● **RECORDS PROVIDED**:
────

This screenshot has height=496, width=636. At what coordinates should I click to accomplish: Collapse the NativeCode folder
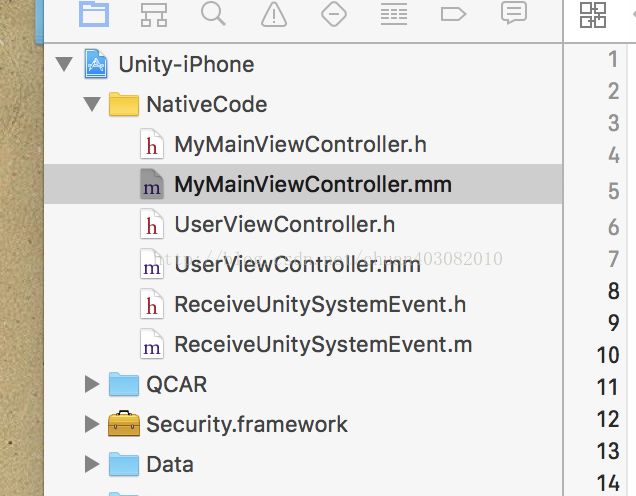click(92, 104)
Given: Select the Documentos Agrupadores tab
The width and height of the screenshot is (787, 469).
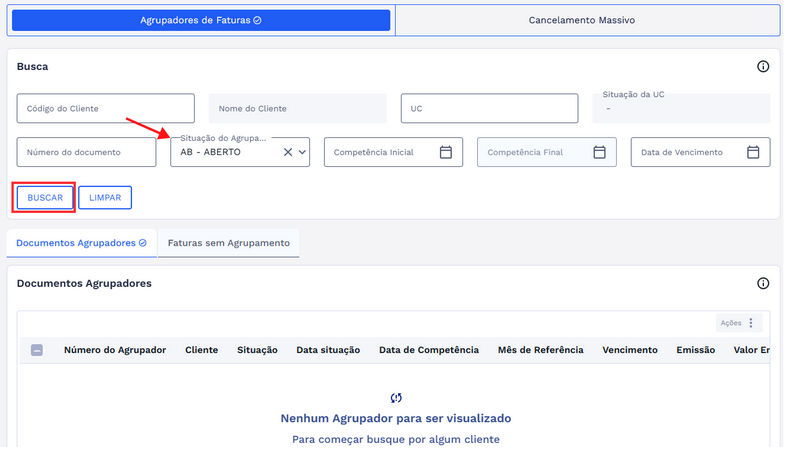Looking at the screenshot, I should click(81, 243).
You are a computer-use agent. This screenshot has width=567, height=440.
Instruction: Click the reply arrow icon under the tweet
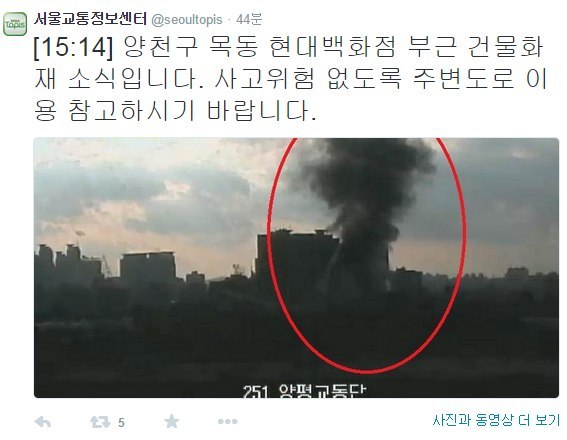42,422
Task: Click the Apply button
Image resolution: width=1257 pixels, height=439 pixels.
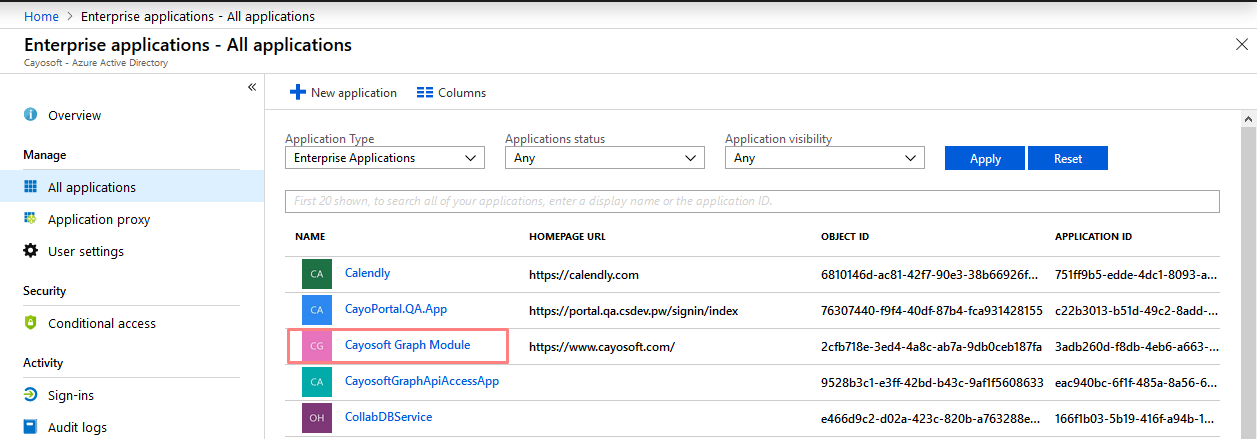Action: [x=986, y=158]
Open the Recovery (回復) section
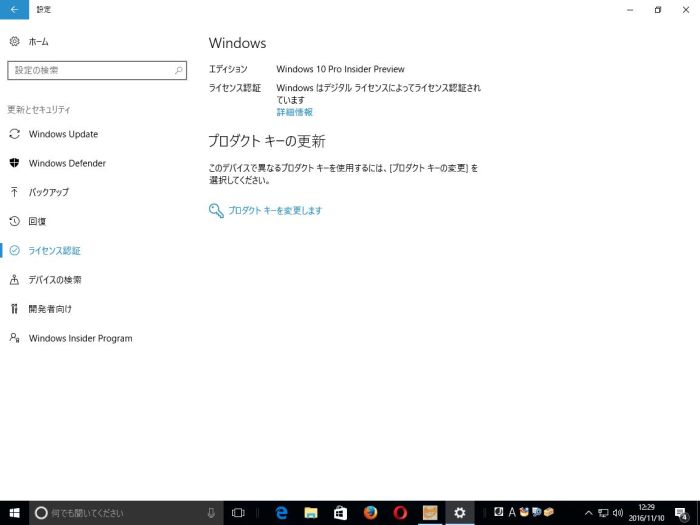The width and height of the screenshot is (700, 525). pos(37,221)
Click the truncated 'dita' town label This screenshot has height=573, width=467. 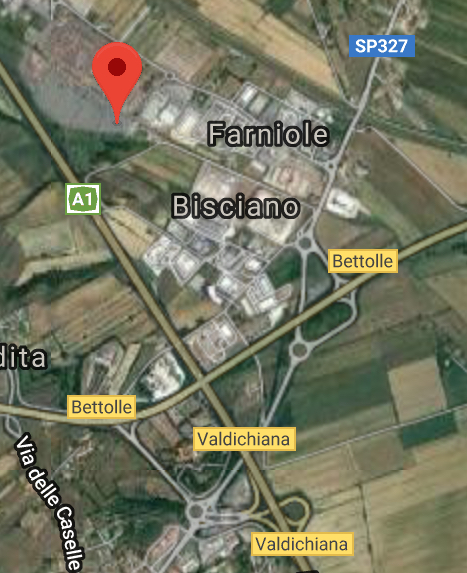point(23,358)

────

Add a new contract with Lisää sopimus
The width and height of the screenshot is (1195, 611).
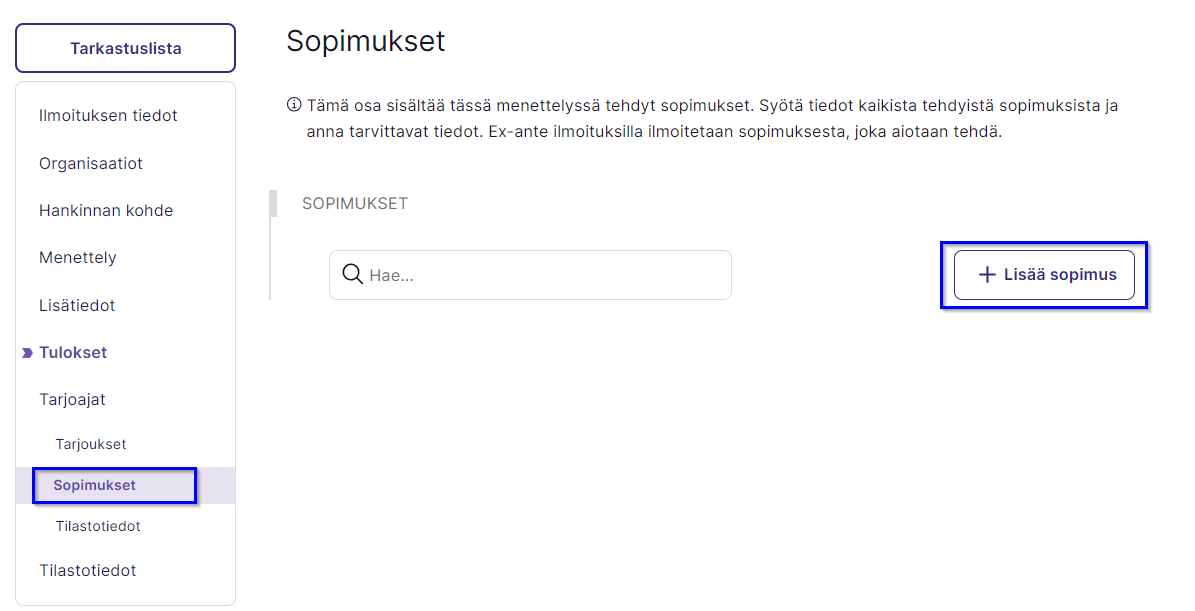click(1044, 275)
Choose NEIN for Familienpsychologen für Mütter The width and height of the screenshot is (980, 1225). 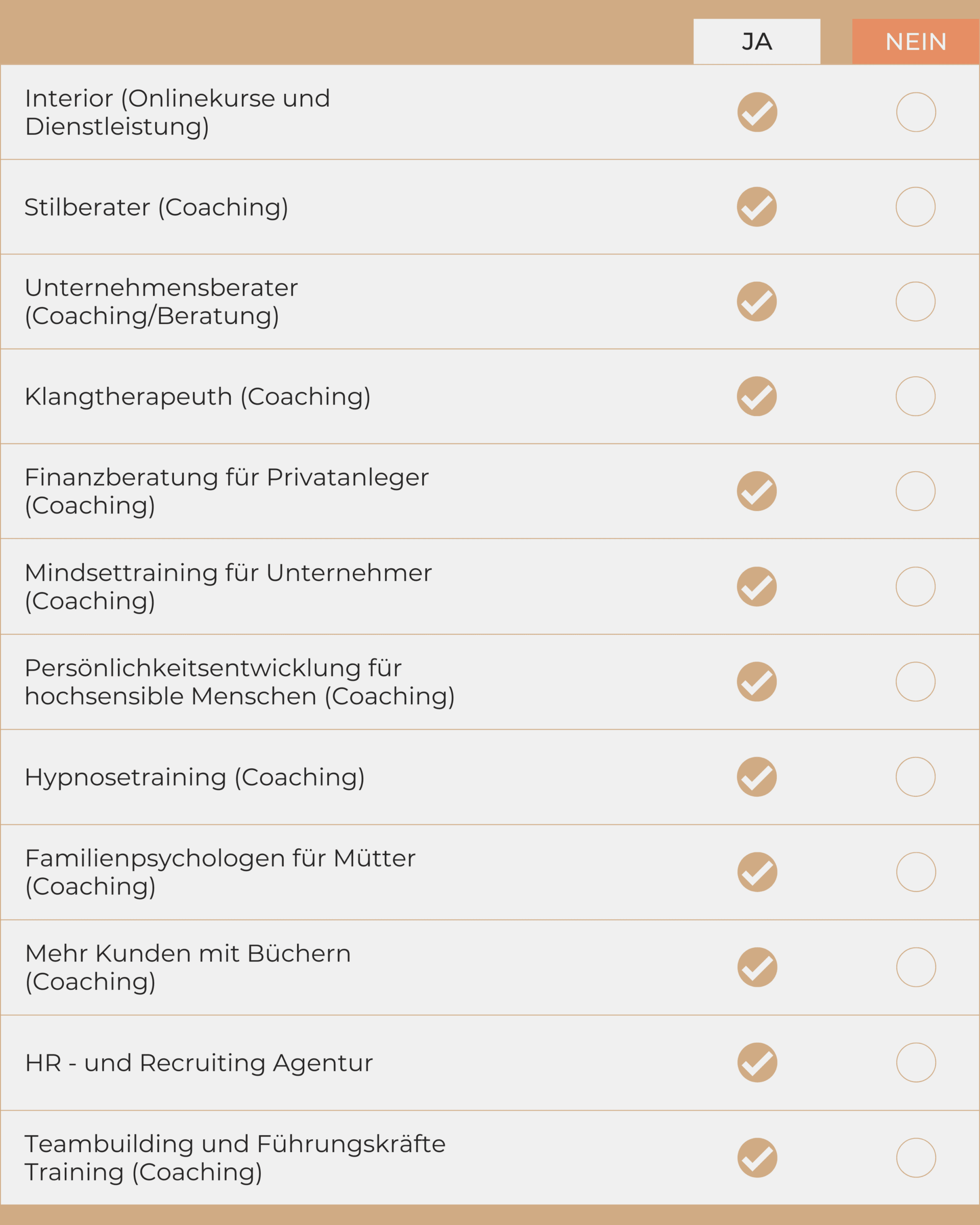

────

● **TASK**: From the listing above, restate verbatim the lines running from the one with "Add a new contract with Lisää sopimus" through the one with "Choose NEIN for", inclusive, but not the pictures.

● **ANSWER AREA**:
Add a new contract with Lisää sopimus
The width and height of the screenshot is (1195, 611).
click(1044, 275)
Choose NEIN for Familienpsychologen für Mütter The width and height of the screenshot is (980, 1225). 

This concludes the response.